» **DO THIS**
Update the data below by putting "To carry out" wherever "To accomplish" appears, and keep every other part of the lines the same.

» **GIVEN RECORDS**
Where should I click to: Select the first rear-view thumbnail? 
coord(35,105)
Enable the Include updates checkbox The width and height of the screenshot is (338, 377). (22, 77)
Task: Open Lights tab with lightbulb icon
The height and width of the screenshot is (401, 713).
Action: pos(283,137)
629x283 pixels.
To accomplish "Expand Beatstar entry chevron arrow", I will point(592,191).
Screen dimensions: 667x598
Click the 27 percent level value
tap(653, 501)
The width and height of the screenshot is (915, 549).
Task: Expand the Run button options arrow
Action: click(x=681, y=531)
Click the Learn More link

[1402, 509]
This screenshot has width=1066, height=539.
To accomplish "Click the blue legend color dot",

» **PROBLEM SOLUTION**
Where should I click to: Select the first rear-view thumbnail? 
coord(35,105)
Enable the Include updates checkbox The width and height of the screenshot is (338, 377). (22, 77)
Task: Open Lights tab with lightbulb icon
The height and width of the screenshot is (401, 713).
Action: pos(283,137)
629x283 pixels.
To carry out "Expand Beatstar entry chevron arrow", I will point(592,191).
Screen dimensions: 667x598
Click the 27 percent level value
tap(653, 501)
The width and height of the screenshot is (915, 549).
Task: Expand the Run button options arrow
Action: click(x=681, y=531)
Click the Learn More link

[1402, 509]
This screenshot has width=1066, height=539.
To carry out "Click the blue legend color dot",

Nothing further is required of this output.